Lantaran akses darat yang terputus, bantuan logistik tersebut didistribusikan melalui jalur laut dengan mengerahkan armada kapal patroli milik Polairud. Bantuan yang disalurkan mencakup makanan, minuman, obat-obatan, selimut, serta berbagai kebutuhan logistik esensial lainnya.
Kapolda NTT, Irjen Pol Rudi Darmoko, menyatakan bahwa pihak kepolisian saat ini terus berupaya menembus wilayah-wilayah terisolasi. Selain itu, petugas juga menyisir warga yang mengungsi secara mandiri untuk didata agar segera mendapatkan bantuan.
"Paling tidak yang harus gerak cepat adalah menolong mereka, memberikan makanan, minuman, dan obat-obatan dulu. Nanti dari Mabes
Polri juga akan datang tambahan bantuan berupa selimut dan kasur yang akan segera kami distribusikan kepada para pengungsi," jelas Irjen Pol Rudi dikutip dari
Metro Hari Ini, Metro TV, Selasa 18 Agustus 2026.

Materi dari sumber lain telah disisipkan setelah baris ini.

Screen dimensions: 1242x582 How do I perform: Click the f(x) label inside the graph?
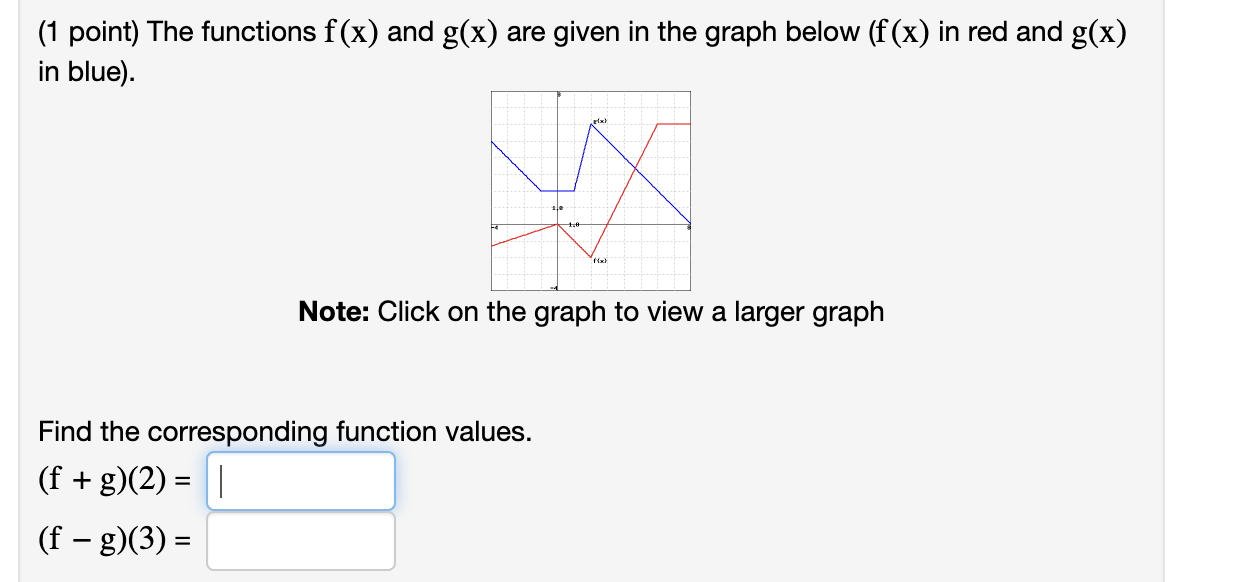click(x=599, y=259)
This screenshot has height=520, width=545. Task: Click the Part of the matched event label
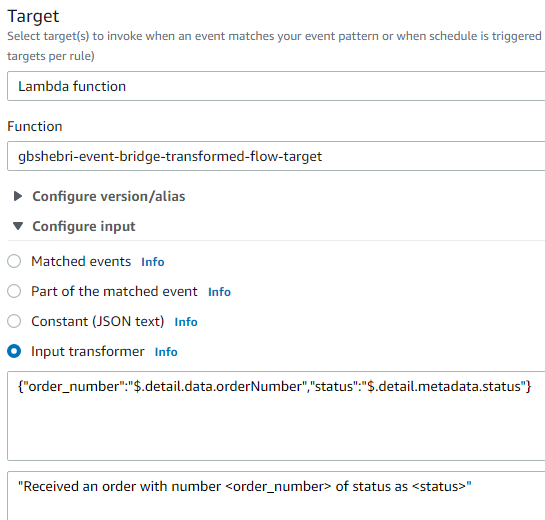click(114, 291)
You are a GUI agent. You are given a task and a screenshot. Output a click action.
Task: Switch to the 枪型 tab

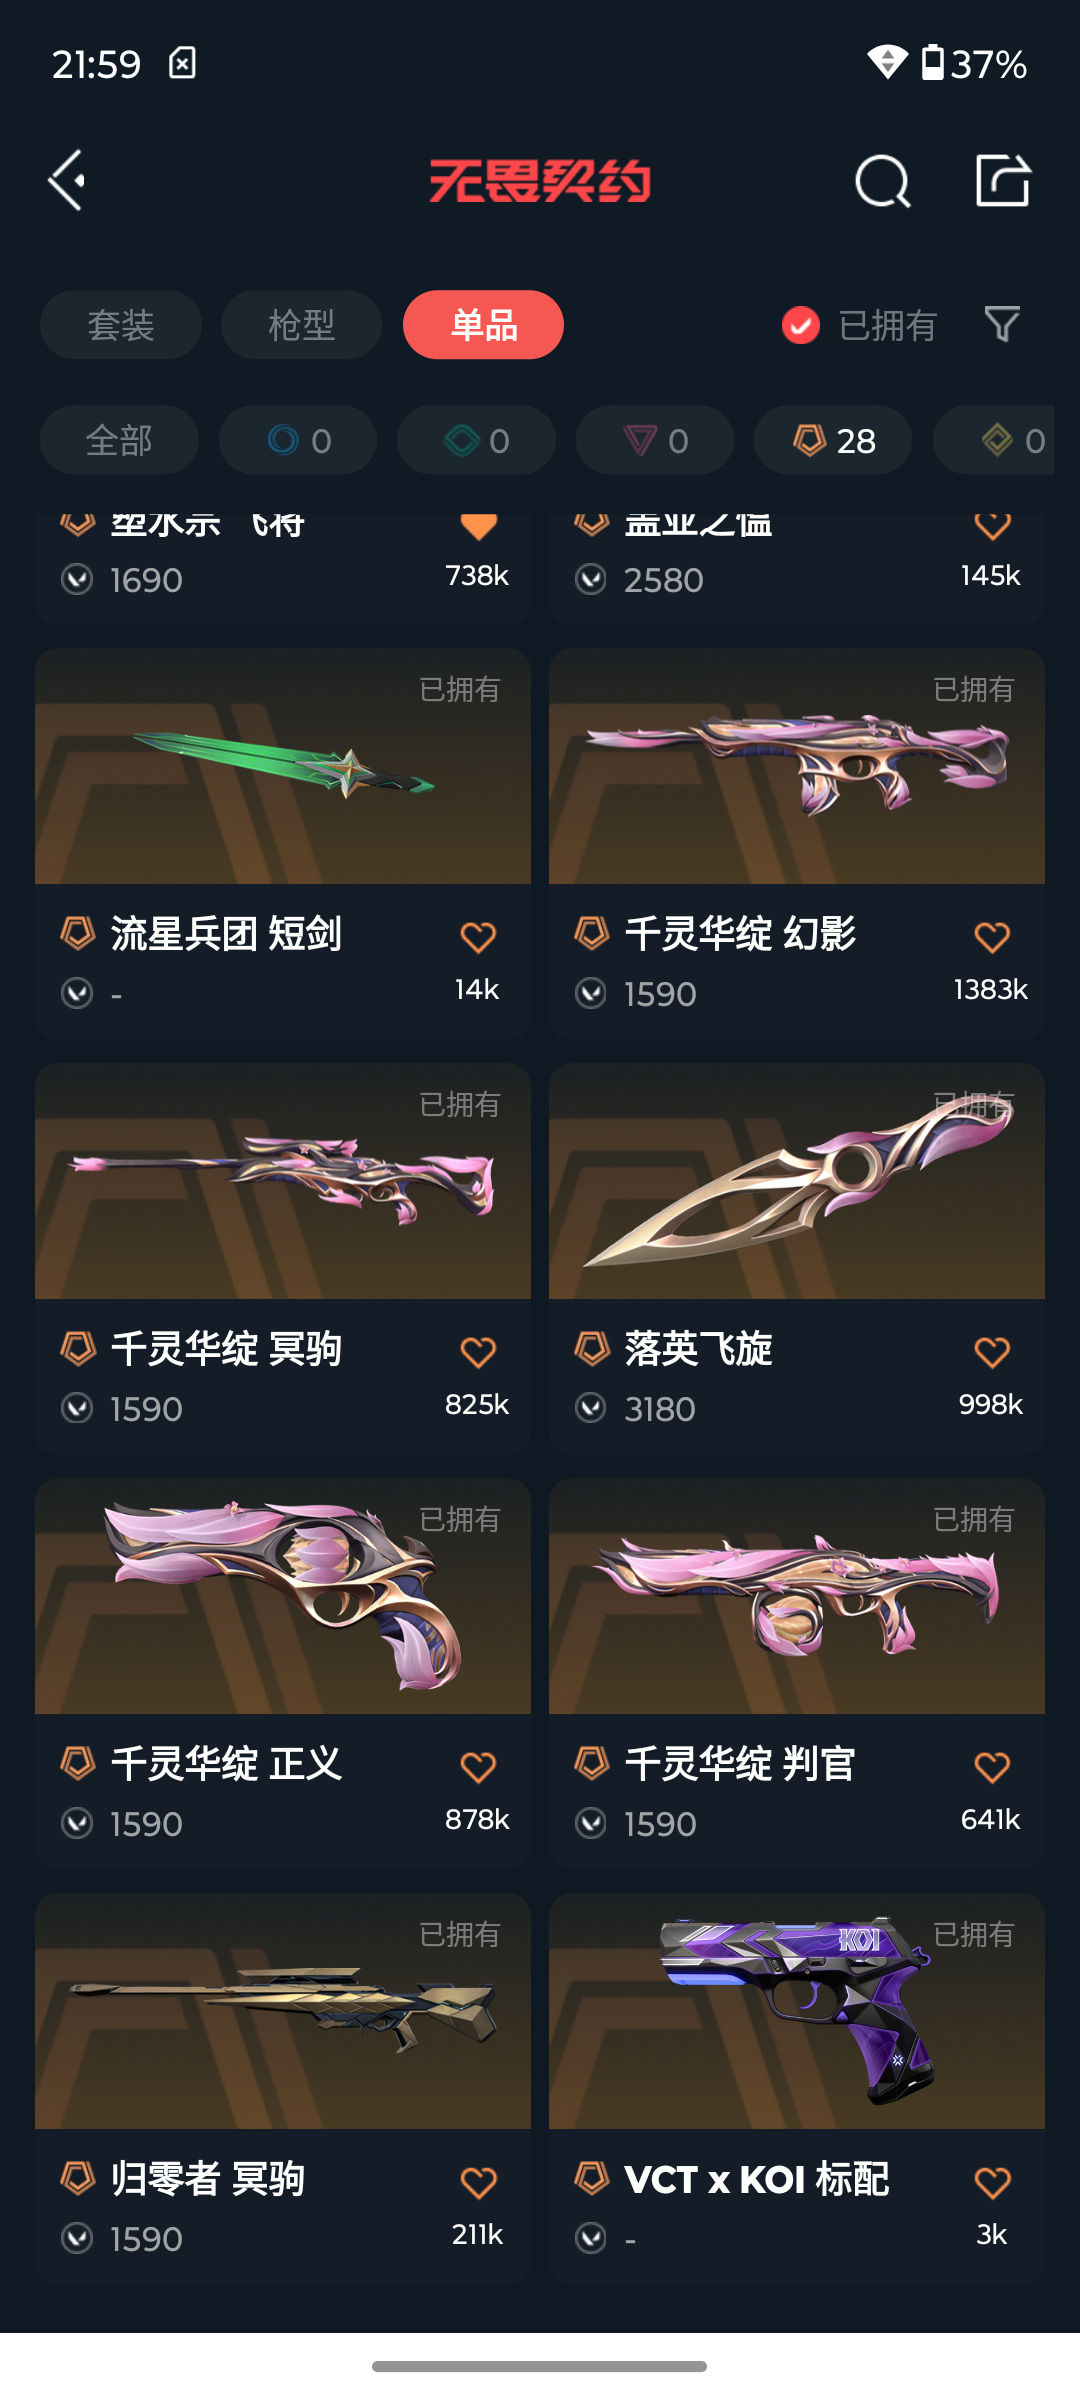point(301,325)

Di samping fokus pada percepatan distribusi logistik darurat, Kapolda NTT juga menginstruksikan jajarannya untuk meningkatkan sistem patroli wilayah. Langkah ini diambil secara khusus untuk menjamin keamanan rumah-rumah maupun aset berharga yang terpaksa ditinggalkan oleh warga selama berada di pengungsian.
Sementara itu, dampak kerusakan dan jumlah korban akibat gempa kuat yang mengguncang Pulau Flores dilaporkan terus bertambah.
Berdasarkan data sementara, bencana ini telah merenggut nyawa 68 orang dan mengakibatkan 213 orang lainnya mengalami luka-luka. Selain korban jiwa, guncangan gempa juga menyebabkan ribuan bangunan serta rumah warga mengalami kerusakan parah hingga hancur total.